BEREA, Ky. — Berea’s cultural DNA has always included the unamplified kind of music—the kind passed hand-to-hand, voice-to-voice, where the story matters as much as the sound.
That tradition gets a spotlight on Friday, Feb. 13, when the Berea College Folk Roots Ensemble hosts Ballad Night at 7:30 p.m. in the Loyal Jones Appalachian Center. The event is free and open to the public.
🎤 What “Ballad Night” Is
Ballads aren’t background music. They’re narrative songs, often centuries old, built to carry history, humor, warning, love, grief, and community memory in a form that’s easy to remember and share. In Appalachia, ballad singing has long been one of the ways families kept stories alive long before most people had libraries in their homes.
Ballad Night is a chance to hear that tradition performed with care by students who study and practice roots music as a craft, not as a museum piece, but as something still alive.

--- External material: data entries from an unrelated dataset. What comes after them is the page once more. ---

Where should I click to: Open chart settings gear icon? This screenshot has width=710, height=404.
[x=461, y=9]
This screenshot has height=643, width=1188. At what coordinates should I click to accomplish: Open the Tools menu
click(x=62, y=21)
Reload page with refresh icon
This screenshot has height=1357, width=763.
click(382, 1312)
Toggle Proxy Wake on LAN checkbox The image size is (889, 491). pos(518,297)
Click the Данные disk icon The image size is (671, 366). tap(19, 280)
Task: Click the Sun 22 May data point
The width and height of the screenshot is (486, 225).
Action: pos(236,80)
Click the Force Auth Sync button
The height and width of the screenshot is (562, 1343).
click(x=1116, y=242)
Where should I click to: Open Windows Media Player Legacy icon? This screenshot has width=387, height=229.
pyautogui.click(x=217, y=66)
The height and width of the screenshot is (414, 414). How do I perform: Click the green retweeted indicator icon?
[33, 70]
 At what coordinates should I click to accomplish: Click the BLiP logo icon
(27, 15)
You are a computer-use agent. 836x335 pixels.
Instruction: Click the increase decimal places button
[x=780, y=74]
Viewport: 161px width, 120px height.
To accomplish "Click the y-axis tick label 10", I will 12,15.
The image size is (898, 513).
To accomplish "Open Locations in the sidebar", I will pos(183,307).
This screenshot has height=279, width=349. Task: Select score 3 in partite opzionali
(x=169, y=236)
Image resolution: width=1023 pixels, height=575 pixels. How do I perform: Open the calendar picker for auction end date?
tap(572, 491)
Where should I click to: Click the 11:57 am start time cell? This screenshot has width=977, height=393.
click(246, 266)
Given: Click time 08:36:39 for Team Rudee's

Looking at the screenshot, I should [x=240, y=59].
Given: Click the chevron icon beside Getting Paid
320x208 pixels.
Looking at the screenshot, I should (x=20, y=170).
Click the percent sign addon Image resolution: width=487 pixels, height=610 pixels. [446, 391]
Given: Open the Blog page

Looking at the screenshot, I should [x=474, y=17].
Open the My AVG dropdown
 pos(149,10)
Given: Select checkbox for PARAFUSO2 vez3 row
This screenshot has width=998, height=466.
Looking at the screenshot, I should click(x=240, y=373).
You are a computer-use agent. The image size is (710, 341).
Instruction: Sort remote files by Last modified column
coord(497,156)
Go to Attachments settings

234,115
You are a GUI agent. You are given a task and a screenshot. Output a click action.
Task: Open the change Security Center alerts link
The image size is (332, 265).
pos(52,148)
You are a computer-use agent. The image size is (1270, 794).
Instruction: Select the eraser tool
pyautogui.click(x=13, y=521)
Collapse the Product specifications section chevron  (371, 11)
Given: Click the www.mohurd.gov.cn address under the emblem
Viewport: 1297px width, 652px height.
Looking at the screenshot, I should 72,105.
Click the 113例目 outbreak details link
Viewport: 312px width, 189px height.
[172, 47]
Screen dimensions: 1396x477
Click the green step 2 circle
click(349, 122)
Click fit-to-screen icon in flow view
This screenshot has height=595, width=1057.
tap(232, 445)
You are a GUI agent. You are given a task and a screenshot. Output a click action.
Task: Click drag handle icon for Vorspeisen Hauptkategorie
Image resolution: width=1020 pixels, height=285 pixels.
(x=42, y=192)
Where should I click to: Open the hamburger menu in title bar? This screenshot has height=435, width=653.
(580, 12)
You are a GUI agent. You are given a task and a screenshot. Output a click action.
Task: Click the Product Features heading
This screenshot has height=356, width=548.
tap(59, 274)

🪕 Why It Fits Berea So Well
Berea has earned its reputation as a place where traditional arts aren’t just “nice to have,” they’re part of civic life, seen in long-running programs and gatherings on campus and in town. The Loyal Jones Appalachian Center, in particular, exists to engage the public in Appalachian culture and community partnership, so an event like Ballad Night is right in its lane.
📝 KNOW BEFORE YOU GO
What: Folk Roots Ensemble — Ballad Night
When: Friday, Feb. 13, 7:30 p.m.
Where: Loyal Jones Appalachian Center (Berea College campus)
Cost: Free
🎭 Make It a Full Arts Weekend in Berea
If you’re building weekend plans, this date also lands in the middle of Spotlight Playhouse’s Valentine’s weekend run of The Tomb, a murder mystery dinner show (Feb. 13–15)—an easy way to pair campus tradition with downtown theater in one night.